The line holding "Instruction: Open the Firefox Library icon" and all lines that follow it to the end of the data: return these exactly, and nothing more.

[Collected data entries]
┄┄┄┄┄┄

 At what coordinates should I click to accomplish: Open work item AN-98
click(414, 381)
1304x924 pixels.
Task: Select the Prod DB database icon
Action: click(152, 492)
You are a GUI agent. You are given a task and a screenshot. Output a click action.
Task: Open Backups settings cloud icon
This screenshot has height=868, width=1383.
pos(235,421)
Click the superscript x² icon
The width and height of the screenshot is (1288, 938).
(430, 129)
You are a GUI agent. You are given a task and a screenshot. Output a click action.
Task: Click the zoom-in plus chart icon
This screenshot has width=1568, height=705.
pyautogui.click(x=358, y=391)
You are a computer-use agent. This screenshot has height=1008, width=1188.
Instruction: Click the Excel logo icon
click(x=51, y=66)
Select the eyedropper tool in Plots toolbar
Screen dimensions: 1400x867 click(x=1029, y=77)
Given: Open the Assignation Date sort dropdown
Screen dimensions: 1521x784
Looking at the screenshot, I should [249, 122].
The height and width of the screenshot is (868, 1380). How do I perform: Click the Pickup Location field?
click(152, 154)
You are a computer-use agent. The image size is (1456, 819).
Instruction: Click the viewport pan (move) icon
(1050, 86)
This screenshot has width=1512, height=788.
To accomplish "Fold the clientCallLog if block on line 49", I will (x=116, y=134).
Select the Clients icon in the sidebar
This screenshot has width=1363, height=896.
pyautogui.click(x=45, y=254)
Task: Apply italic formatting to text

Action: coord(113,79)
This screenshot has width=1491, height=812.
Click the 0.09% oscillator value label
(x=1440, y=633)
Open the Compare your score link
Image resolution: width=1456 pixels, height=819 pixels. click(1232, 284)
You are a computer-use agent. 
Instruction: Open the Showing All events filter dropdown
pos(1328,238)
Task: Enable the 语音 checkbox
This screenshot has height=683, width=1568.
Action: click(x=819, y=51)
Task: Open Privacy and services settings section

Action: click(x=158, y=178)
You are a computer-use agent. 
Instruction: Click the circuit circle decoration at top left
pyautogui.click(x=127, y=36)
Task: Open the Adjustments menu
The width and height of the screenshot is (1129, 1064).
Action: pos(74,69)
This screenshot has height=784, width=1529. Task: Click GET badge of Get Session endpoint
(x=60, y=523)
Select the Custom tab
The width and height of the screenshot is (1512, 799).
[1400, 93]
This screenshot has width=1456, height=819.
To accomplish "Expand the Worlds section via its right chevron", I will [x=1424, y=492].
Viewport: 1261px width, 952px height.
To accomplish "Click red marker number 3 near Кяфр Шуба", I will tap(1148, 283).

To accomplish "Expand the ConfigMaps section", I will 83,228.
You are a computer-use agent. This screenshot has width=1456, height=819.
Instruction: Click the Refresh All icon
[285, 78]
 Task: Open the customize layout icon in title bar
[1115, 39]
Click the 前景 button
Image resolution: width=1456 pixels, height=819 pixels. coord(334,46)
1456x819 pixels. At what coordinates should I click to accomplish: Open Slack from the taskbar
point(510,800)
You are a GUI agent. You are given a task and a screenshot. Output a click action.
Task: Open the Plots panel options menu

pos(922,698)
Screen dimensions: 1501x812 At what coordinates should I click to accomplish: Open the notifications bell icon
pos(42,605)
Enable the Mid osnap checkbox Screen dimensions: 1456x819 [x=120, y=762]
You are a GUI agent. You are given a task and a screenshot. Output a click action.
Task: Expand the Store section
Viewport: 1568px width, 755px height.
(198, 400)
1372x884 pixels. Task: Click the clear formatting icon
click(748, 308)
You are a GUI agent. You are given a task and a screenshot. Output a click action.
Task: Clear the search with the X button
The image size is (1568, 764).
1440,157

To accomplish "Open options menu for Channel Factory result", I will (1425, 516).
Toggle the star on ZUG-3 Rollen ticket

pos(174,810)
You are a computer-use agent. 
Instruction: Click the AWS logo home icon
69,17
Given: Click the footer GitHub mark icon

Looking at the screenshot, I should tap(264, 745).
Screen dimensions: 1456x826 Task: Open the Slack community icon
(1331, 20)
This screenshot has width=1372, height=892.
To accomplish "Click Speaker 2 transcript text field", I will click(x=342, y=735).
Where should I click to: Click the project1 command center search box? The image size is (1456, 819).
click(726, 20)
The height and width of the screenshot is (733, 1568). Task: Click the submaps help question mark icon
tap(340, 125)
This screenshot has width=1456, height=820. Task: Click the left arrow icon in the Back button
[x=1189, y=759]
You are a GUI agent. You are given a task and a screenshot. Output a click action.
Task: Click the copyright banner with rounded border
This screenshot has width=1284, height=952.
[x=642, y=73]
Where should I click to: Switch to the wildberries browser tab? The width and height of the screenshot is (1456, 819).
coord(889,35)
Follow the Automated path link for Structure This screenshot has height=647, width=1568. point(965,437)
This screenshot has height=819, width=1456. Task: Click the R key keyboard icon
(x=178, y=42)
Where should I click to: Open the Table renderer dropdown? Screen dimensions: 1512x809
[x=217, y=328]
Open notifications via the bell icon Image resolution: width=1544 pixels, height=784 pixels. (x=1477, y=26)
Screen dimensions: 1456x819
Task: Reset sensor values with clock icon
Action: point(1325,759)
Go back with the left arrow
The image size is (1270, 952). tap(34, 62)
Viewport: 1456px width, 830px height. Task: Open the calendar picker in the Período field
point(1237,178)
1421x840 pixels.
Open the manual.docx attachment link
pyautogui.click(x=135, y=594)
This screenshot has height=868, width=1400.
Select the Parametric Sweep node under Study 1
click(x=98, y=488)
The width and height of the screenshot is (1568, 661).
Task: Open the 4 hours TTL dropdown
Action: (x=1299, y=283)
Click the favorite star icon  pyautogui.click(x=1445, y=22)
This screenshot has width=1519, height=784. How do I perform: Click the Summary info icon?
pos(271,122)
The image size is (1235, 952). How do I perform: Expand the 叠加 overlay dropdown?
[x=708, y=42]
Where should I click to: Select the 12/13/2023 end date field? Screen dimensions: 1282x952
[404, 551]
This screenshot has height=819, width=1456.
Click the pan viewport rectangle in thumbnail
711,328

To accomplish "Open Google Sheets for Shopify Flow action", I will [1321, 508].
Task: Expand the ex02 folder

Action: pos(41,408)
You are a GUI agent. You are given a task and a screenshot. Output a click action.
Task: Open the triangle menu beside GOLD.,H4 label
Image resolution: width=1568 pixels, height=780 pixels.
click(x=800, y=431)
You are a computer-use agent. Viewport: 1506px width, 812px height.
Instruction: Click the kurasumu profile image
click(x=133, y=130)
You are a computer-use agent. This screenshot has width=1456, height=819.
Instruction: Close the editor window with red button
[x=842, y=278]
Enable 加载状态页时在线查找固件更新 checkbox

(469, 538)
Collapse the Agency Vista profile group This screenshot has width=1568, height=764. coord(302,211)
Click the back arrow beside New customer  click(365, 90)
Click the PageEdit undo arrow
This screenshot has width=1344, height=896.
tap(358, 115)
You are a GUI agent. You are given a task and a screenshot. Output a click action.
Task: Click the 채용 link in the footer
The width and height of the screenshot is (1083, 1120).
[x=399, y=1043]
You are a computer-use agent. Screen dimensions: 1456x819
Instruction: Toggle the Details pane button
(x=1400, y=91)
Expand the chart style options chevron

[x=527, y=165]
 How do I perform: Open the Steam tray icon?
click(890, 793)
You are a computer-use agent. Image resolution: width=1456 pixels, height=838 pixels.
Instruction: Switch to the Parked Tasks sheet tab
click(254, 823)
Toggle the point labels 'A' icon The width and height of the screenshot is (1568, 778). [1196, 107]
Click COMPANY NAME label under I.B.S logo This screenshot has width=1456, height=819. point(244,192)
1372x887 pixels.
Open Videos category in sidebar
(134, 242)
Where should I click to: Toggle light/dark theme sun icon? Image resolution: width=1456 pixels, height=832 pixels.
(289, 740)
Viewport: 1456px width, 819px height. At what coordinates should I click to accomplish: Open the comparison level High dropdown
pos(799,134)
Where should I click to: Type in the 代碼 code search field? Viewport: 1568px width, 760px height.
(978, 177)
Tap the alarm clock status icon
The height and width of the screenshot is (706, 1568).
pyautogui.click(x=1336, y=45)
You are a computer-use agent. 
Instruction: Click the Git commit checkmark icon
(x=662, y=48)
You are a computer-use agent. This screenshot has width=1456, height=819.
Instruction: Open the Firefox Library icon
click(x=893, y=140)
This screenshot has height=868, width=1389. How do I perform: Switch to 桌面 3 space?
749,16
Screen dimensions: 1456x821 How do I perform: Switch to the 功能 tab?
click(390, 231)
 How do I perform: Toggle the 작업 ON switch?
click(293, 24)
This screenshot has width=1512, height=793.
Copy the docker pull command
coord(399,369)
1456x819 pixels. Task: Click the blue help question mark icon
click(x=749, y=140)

┄┄┄┄┄┄

* Exercise answer:
Instruction: Open the Firefox Library icon
click(x=893, y=140)
This screenshot has height=868, width=1389. How do I perform: Switch to 桌面 3 space?
749,16
Screen dimensions: 1456x821 How do I perform: Switch to the 功能 tab?
click(390, 231)
 How do I perform: Toggle the 작업 ON switch?
click(293, 24)
This screenshot has width=1512, height=793.
Copy the docker pull command
coord(399,369)
1456x819 pixels. Task: Click the blue help question mark icon
click(x=749, y=140)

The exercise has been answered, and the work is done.